On peut dire que ce fut le dernier épisode de notre voyage
jusqu’à la découverte de ce platane multi centenaire - millénaire ? - même
si des moments précieux lui ont succédé.
Mais au-delà de ces souvenirs la Crête nous a fait un
autre legs. Pour des raisons rationnellement incompréhensibles, cette île a
offert aux fragiles êtres que nous sommes la possibilité de vivre en profondeur,
en vérité, de retrouver une jeunesse de sentiments qui se dissout dans l’agitation
de la vie moderne ; comme si cette île qui enferma géographiquement le monde
grec et fut l’une des limites physiques de sa civilisation dans laquelle nous
puisons une grande partie de nos racines, pouvait en même temps constituer un
bain de jouvence et d’éternité retrouvées.

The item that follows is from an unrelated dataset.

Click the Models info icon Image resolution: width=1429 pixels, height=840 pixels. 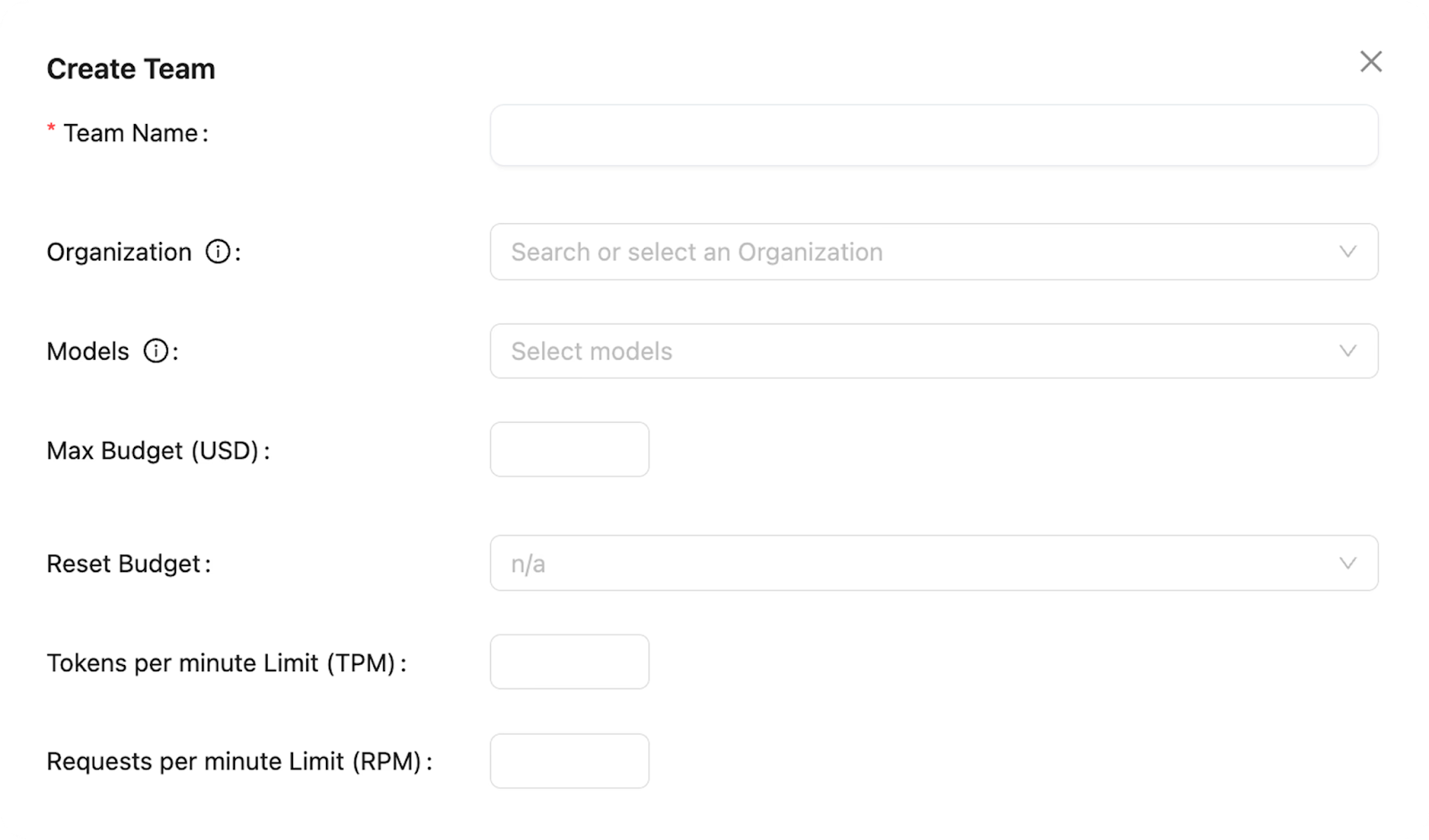[156, 352]
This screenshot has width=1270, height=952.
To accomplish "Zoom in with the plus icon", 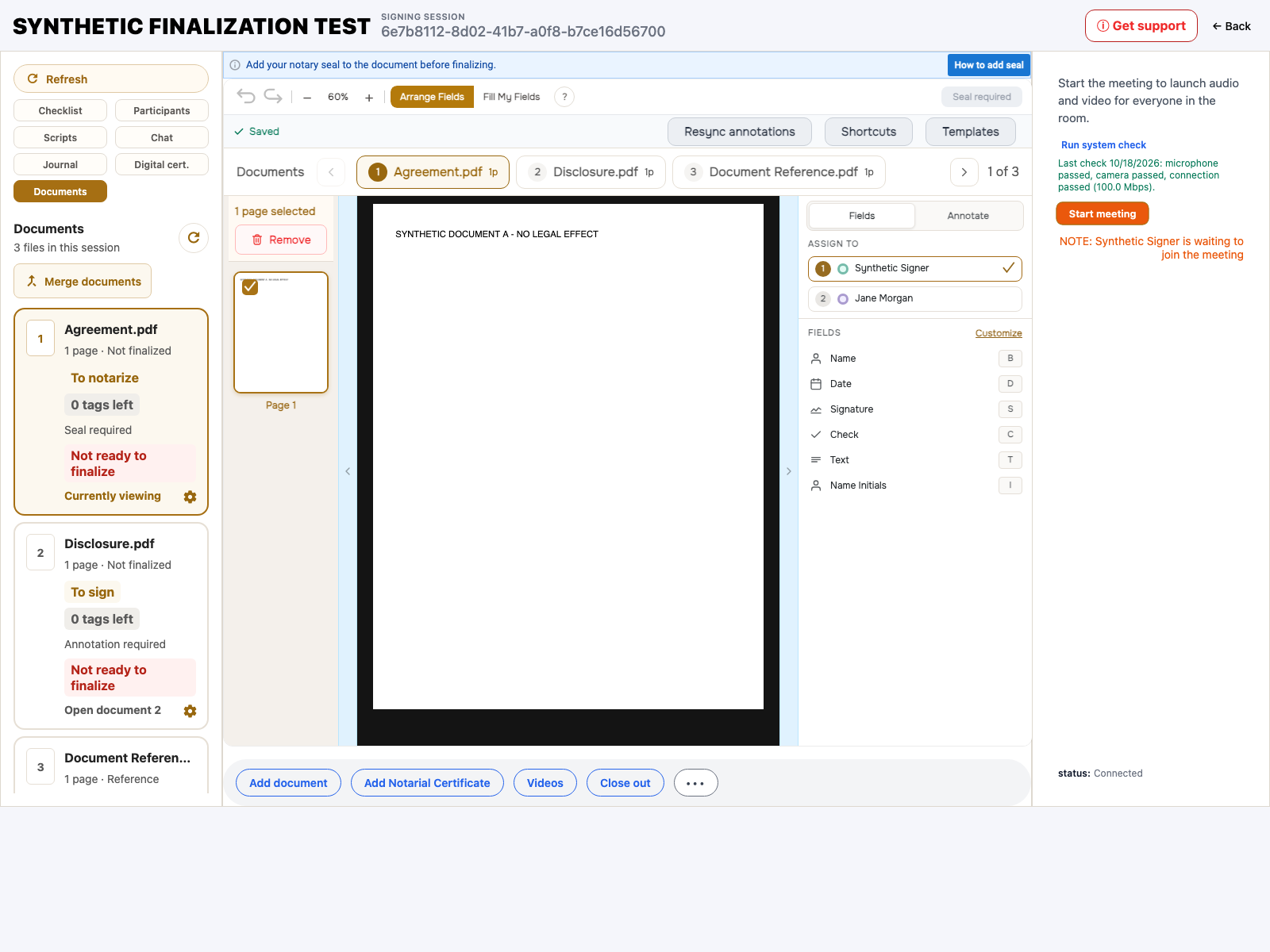I will (369, 98).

Merci Bernard pour ce carnet de route tout en sensibilité culturelle et teintée de belles émotions !
RépondreSupprimerJoli carnet de route en effet, dont le style et le sens ne laissent aucun doute sur l’identité de l’auteur…
RépondreSupprimerBien à toi Bernard.
CR
Merci Bernard pour ce résumé très documenté, comme à l'habitude, de ce voyage en pays proche mais combien chargé d'histoire. Par ton résumé nous avons nous aussi ressenti tout ce que cette île peut nous apprendre et nous donner. Merci Bernard.